* _WRITTEN EXERCISE_: Swap "lightning bolt" for "star" in the entries from the line with "You are a computer-use agent. 800x506 pixels." through the final line, repeating those lines with nothing else altered.

* _Word and element location data_:
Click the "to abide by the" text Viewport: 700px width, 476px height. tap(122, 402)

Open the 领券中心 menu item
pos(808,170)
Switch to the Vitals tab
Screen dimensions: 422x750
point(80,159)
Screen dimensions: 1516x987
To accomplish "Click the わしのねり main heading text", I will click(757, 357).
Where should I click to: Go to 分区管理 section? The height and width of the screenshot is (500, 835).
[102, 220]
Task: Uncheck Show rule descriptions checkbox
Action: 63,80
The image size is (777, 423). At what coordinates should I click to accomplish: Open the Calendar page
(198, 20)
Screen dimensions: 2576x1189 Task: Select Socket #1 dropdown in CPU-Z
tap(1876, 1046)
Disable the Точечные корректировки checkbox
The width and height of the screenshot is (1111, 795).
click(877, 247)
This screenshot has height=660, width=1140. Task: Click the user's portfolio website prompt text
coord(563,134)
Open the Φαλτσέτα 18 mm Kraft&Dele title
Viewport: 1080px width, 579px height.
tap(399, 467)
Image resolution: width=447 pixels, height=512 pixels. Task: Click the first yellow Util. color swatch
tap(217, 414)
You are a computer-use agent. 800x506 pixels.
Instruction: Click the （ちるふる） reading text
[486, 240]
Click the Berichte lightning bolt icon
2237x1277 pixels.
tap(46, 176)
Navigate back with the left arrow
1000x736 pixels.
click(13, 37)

* _RESPONSE BELOW_:
You are a computer-use agent. 800x506 pixels.
Instruction: Click the （ちるふる） reading text
[486, 240]
Click the Berichte star icon
2237x1277 pixels.
tap(46, 176)
Navigate back with the left arrow
1000x736 pixels.
click(13, 37)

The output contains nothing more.